**** Given records

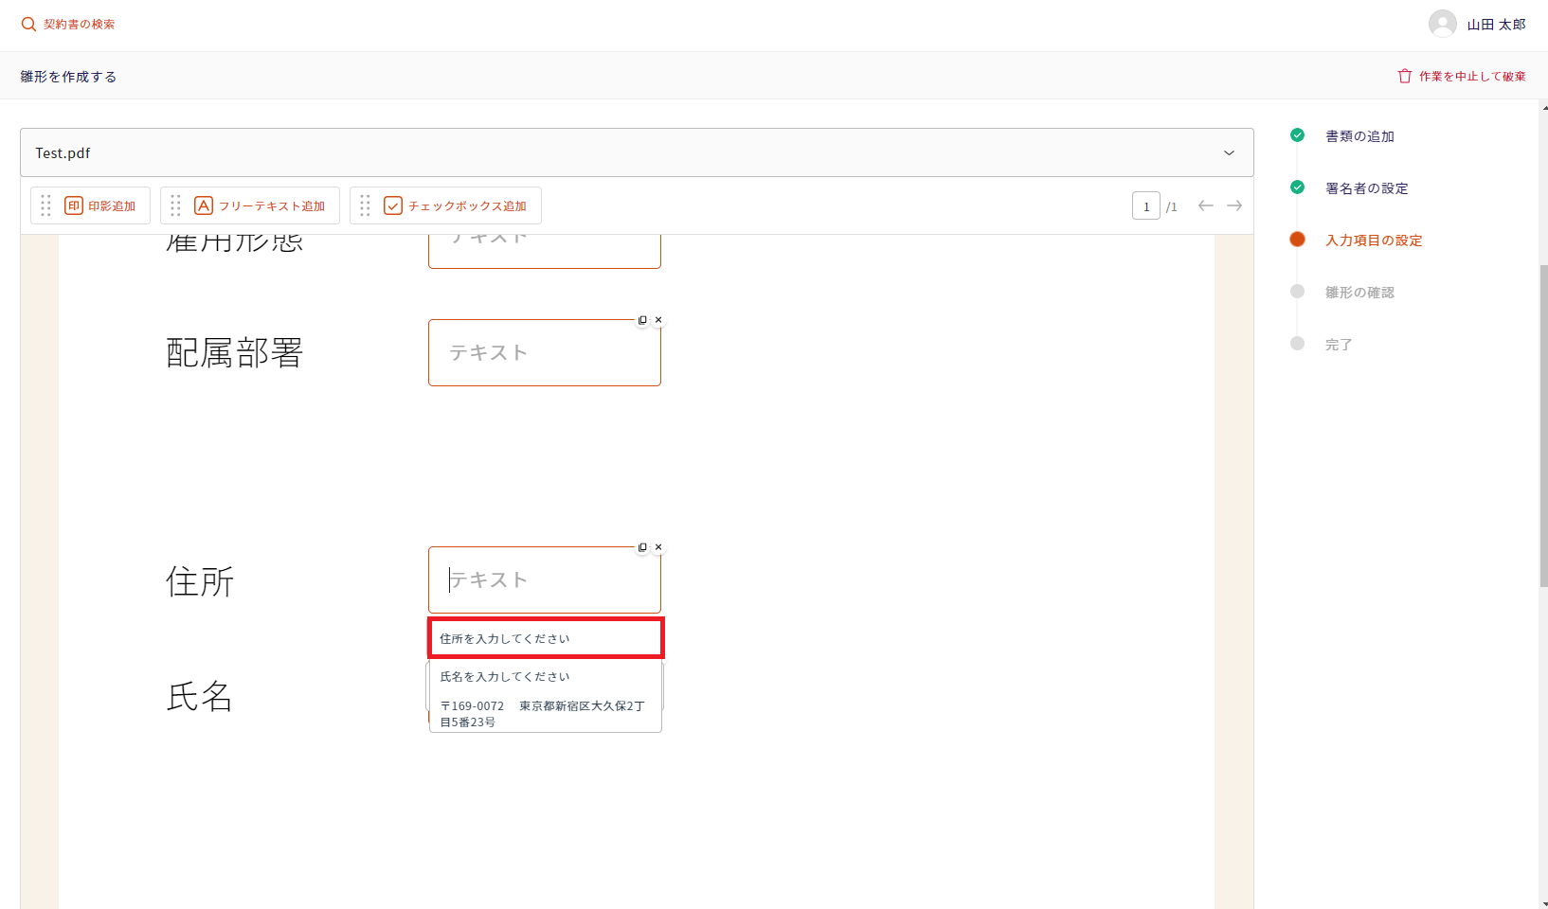This screenshot has width=1548, height=909.
Task: Choose the 〒169-0072 address suggestion
Action: tap(545, 714)
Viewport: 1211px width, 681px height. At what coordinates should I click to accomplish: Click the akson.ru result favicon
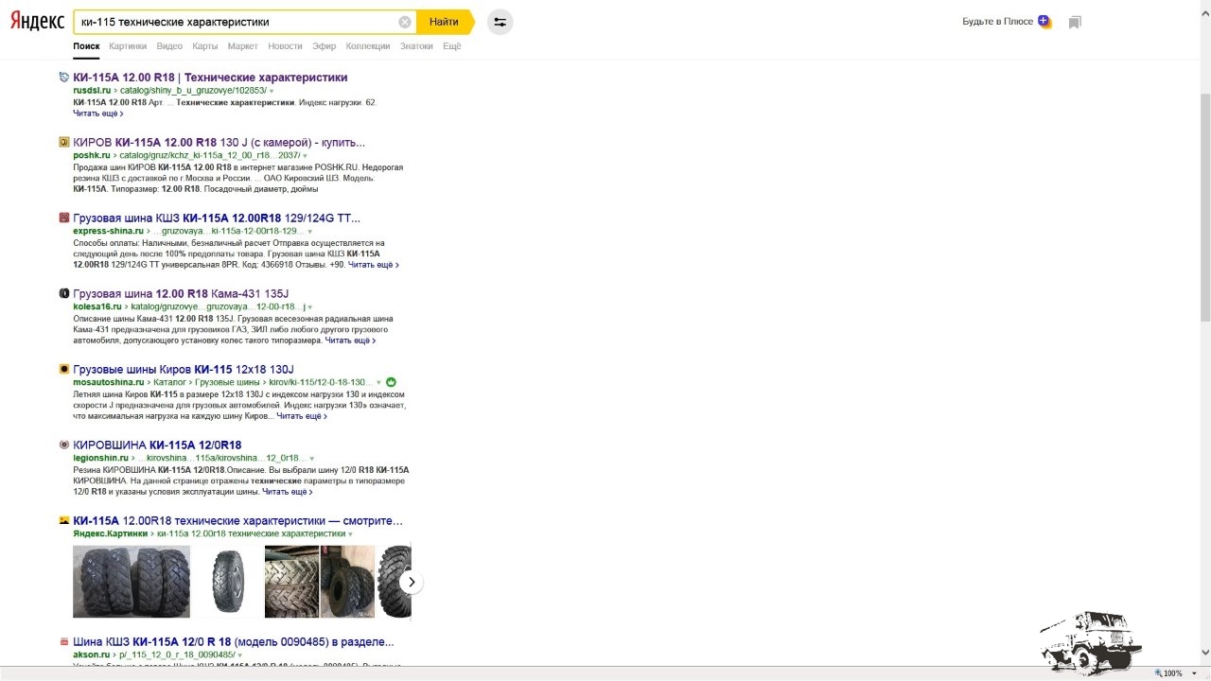(64, 641)
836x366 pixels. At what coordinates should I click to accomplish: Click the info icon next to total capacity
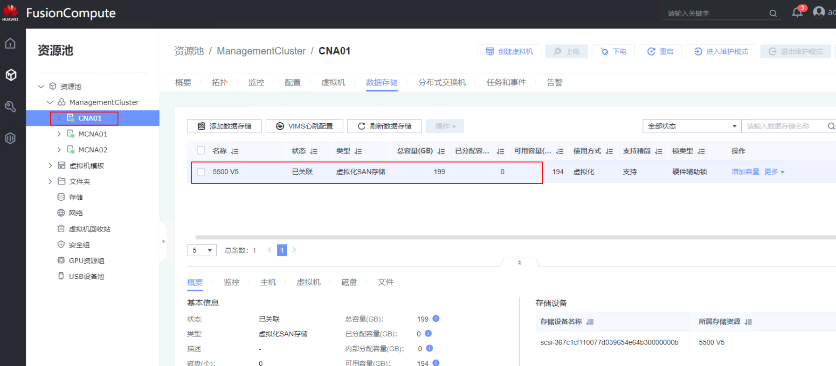436,319
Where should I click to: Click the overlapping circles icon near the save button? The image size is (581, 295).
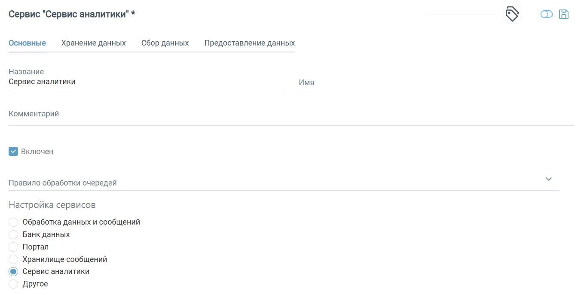546,14
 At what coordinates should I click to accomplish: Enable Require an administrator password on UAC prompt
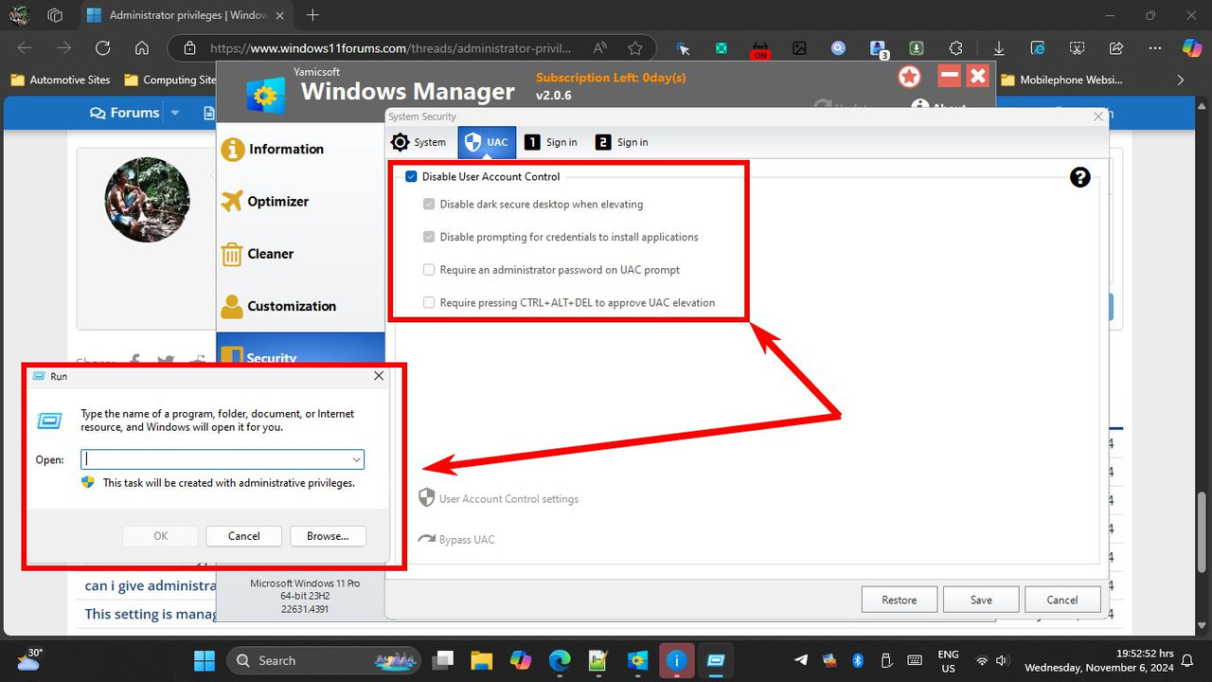pos(429,269)

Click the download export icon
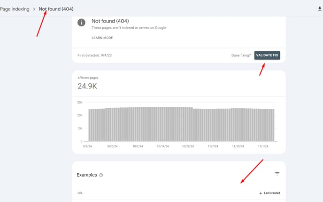pyautogui.click(x=320, y=9)
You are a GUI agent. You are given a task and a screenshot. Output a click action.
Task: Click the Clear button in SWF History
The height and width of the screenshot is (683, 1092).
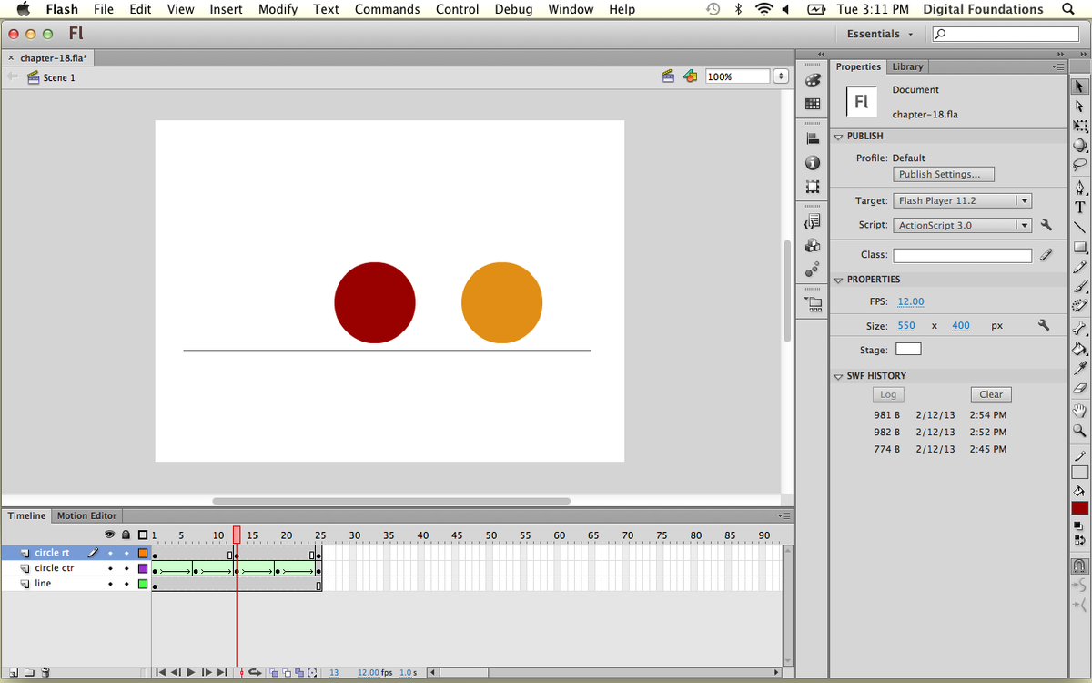(x=990, y=394)
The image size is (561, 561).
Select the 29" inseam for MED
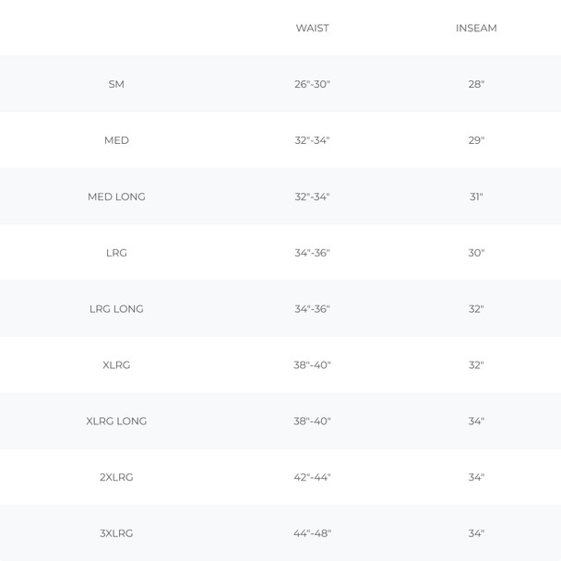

********

→ Task objective
Reproduce the entries above word for word, without the pictures.

→ The reply
This screenshot has width=1548, height=909.
Task: Choose the 〒169-0072 address suggestion
Action: tap(545, 714)
Viewport: 1211px width, 681px height. At what coordinates should I click to accomplish: Click the akson.ru result favicon
(64, 641)
836x366 pixels. At what coordinates should I click to accomplish: Click the info icon next to total capacity
436,319
Where should I click to: Click the overlapping circles icon near the save button? The image size is (581, 295).
546,14
 At what coordinates should I click to accomplish: Enable Require an administrator password on UAC prompt
pos(429,269)

Click the download export icon
pyautogui.click(x=320, y=9)
You are a GUI agent. You are given a task and a screenshot. Output a click action.
Task: Click the Clear button in SWF History
The height and width of the screenshot is (683, 1092).
(x=990, y=394)
The image size is (561, 561).
Select the 29" inseam for MED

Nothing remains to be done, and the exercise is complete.